Many sustainable souvenirs will be one-of-a-kind, as most artisan goods are handmade and can’t be perfectly replicated. Ask around for local Mayan community cooperatives that create embroidery, woven goods, crafts, and more. Visit the Yucatán's smaller villages, which are home to unique crafts. Head to Halachó to purchase multi-colored woven coil basketry. In Bécal, you can purchase a world-famous Jipi hat made from the jipijapa palm. In Izamal, find colorful items such as tortilla warmers and coasters made from henequen fibers – nicknamed Green Gold, as the Haciendas that cultivated the plant brought wealth to the peninsula.
Top tip: Genuine handicrafts don’t come cheap – if something only costs a dollar or two, it’s likely not made sustainably.
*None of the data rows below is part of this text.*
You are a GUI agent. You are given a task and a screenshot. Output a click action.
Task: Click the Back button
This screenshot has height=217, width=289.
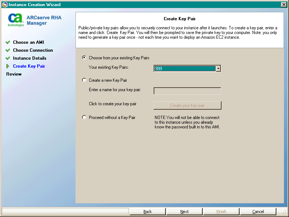tap(147, 212)
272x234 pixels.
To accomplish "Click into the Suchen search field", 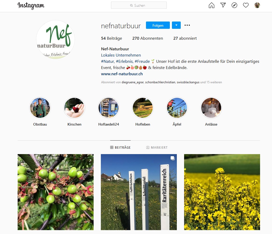I will pos(139,5).
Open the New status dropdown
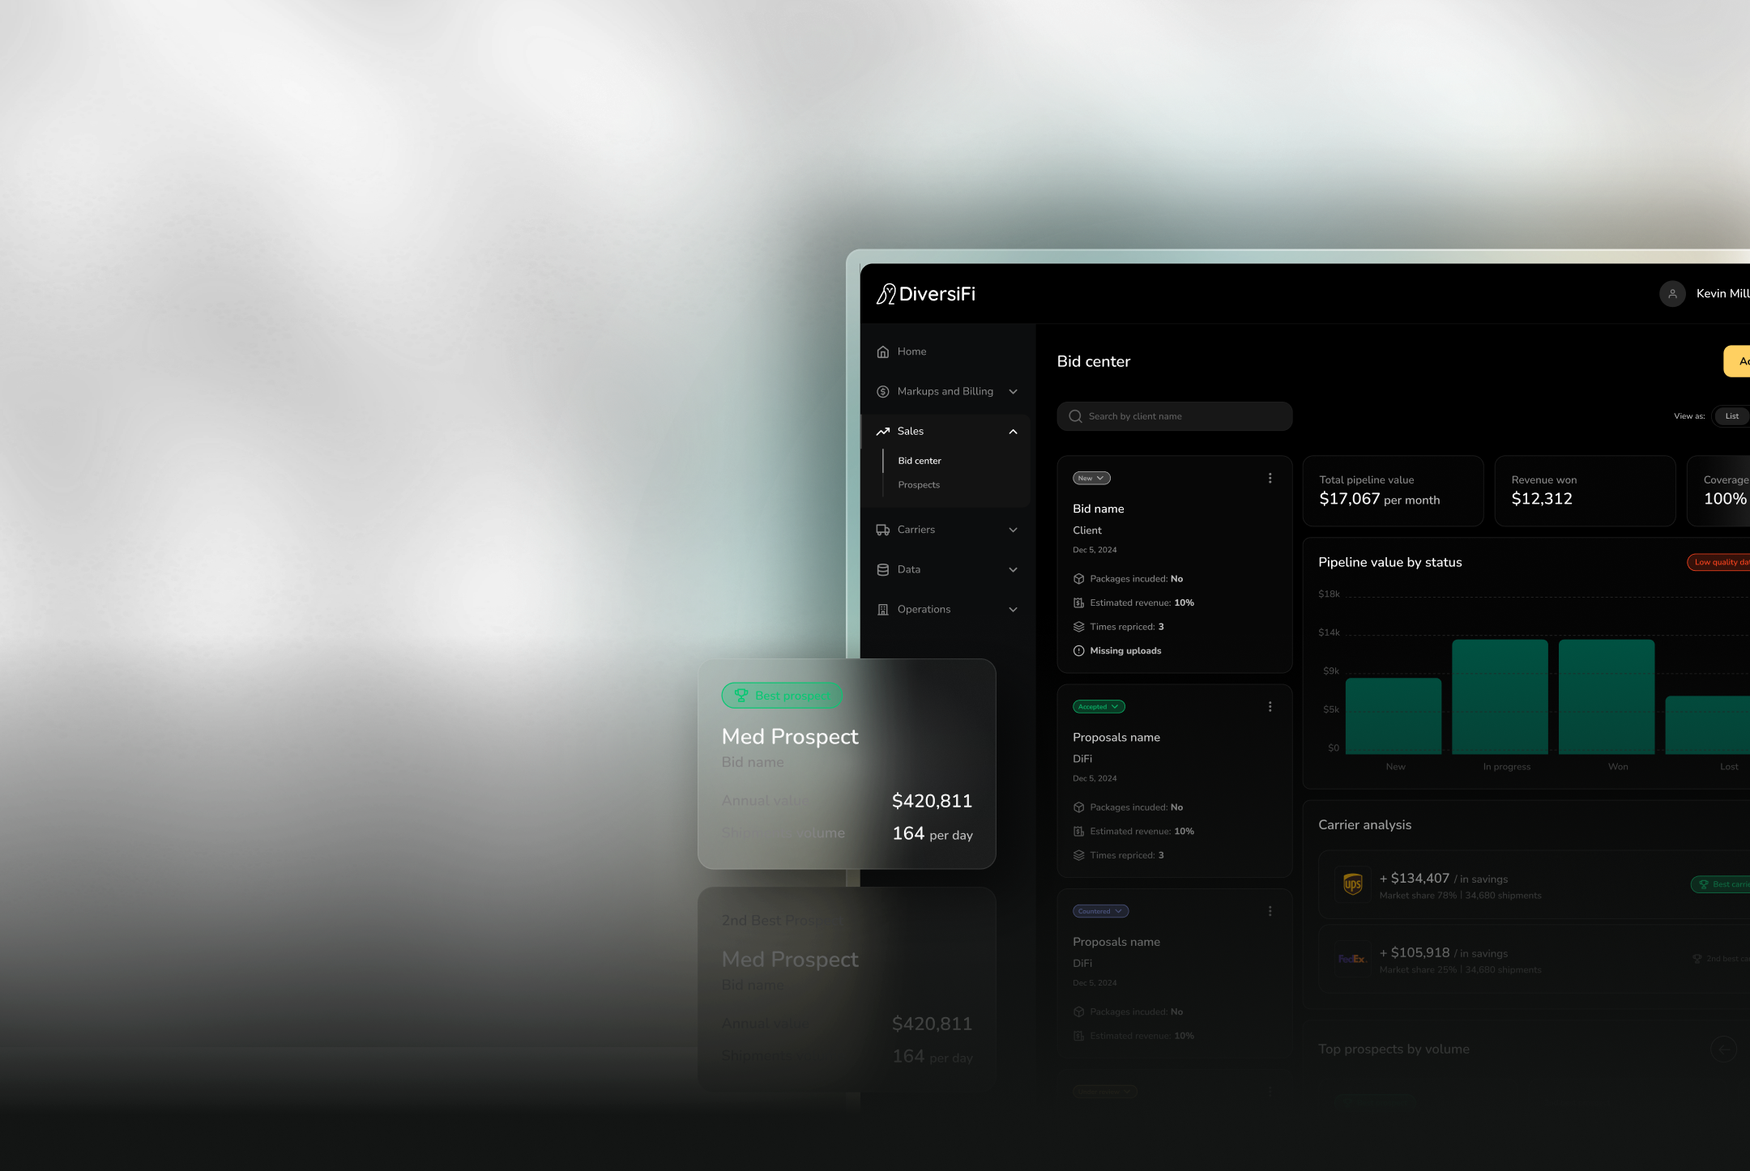The image size is (1750, 1171). pos(1091,479)
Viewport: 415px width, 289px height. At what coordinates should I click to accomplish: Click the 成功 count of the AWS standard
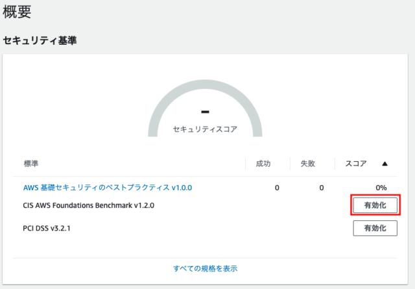point(277,188)
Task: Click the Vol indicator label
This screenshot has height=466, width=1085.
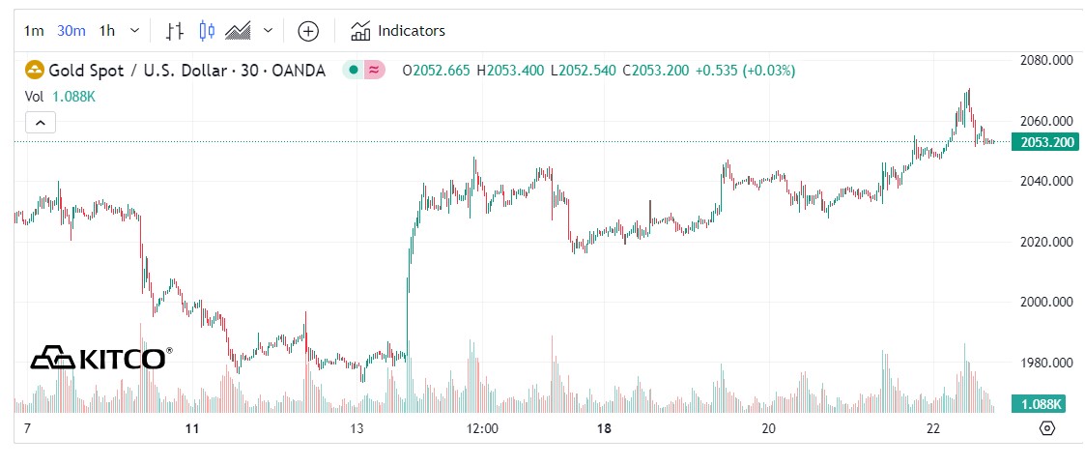Action: point(34,97)
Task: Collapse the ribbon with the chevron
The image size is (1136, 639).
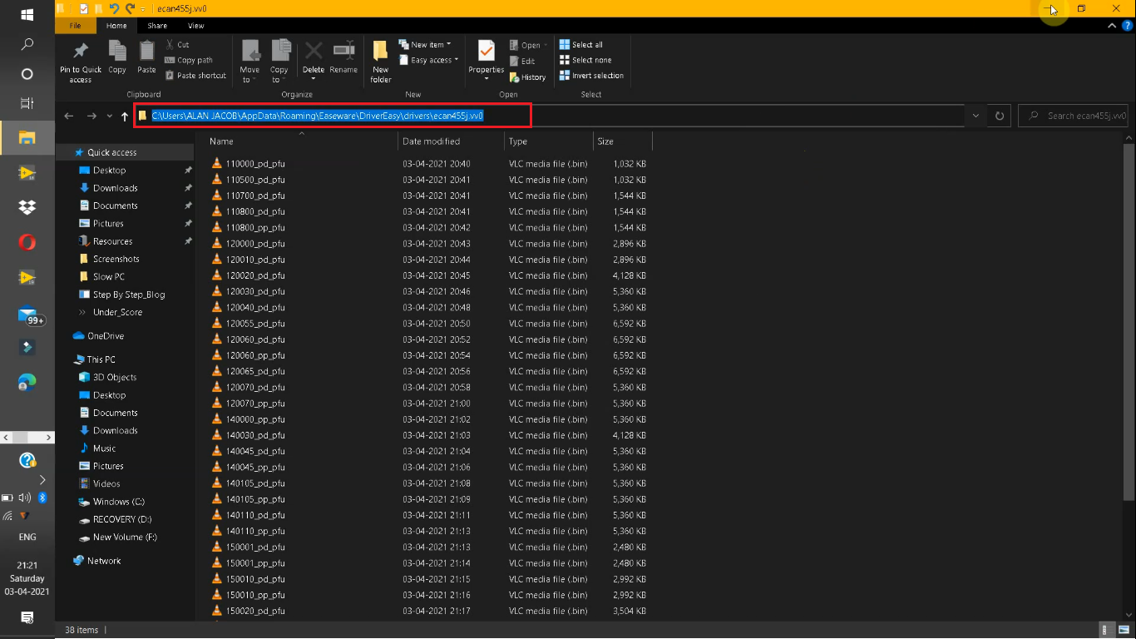Action: (1112, 25)
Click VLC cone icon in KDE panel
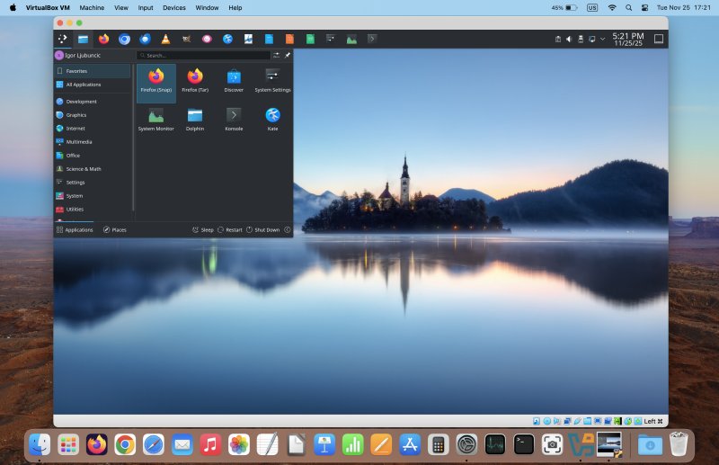The height and width of the screenshot is (465, 719). (165, 39)
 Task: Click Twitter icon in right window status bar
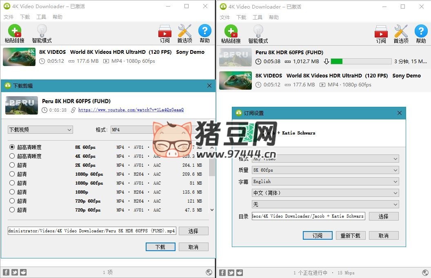click(231, 272)
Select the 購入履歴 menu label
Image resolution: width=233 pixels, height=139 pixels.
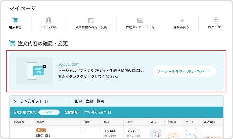coord(15,27)
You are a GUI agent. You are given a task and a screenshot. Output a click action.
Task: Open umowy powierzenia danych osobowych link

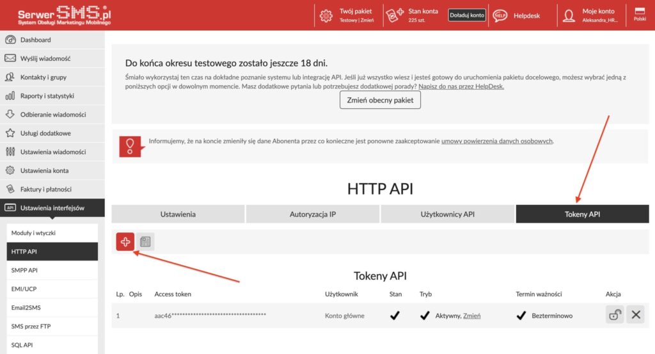pos(497,141)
Remember it’s impossible that a laborer could have been paid fairly for their work when items are sold at such low prices.
Where to shop in Mérida
As the capital of the Yucatan state, the cosmopolitan Mérida has shopping choices for all budgets and tastes but before you head out be sure to pick up a few traditional sabucan shopping bags to avoid using plastic bags.
- Colectivo Múul Meyaj: has an array of Yucatecan hand-made home goods and accessories to encourage Mayan communities to see the value of their crafts.
- Casa Bonita: exclusively sells Yucatecan designs and offers clothing, jewelry, and ethical beauty items. Tags Alpargatas: offers espadrilles handmade by a family of shoemakers in a nearby village, Hunucmá.
- Casa de las Artesanias: Government operated fair-trade, fixed priced items.
- Cielo Hamacas: B Corp and Fair Trade Federation Member sells hammocks locally-woven. 90% of their weavers are women from Mayan communities in the Yucatán Peninsula who work from home as a part of the brand’s Sustainable Holistic Empowerment Network. Their non-profit, Cielo Foundation, alleviates poverty, promotes gender equality, and inspires social entrepreneurship.
- Casa T'hō has a collection of curated upscale boutiques
- Casa Lima sells perfume, soap, palm bags, and vegan candles. They also carry items from Angela Damman, a female-owned and operated collection of handbags and home decor made from local plant fibers and dedicated to reinvigorating rural communities.
- Kukul Boutik for artisan-made clothing, including colorful huipil dresses with embroidered flowers and guayabera, known as the Camisa de Yucatán.
Seek out items made by AlternativaCero founded by Ingrith León Cabrera, who also organizes the monthly Cero Basura Yucatán market. Her collection includes personal care products such as shampoo bars, toothpaste tabs, and body scrubs made with raw materials from local producers. The items can be purchased at Casa Bonita, Colectivo Muul Meyaj, and Monique’s Bakery. Monique helped to launch the Slow Food Market movement in Mérida which has stalls selling food made from scratch and local wares that focus on ethical living, including her bakery’s renowned homemade bread.
Where to shop in Tulum
- Caravana is the place in Tulum to splurge on a handmade in Mexico high-quality organic cotton wrap dress or poncho inspired by the Mayan culture and made by fairly paid artisans using traditional techniques.
- The female-owed Daria Tulum has a curated selection of hand-picked items largely focused on local Mexican, sustainable, female designers including Beatrice Valenzuela ready-to-wear and sandals handmade in Mexico, and the sustainable Mexican whimsical clothing brand Golondrina.
- For Mexican homeware and jewelry, shop at the solar-panel powered Mr. Blackbird store.
- Carla Fernández has wares crafted by Mexican artists including hand-dyed tops and woven ponchos.
- For zero waste items visit Co.ConAmor or La Minimal. Find vegan skincare packaged in eco-friendly bottles at Casa Selva Botanicals.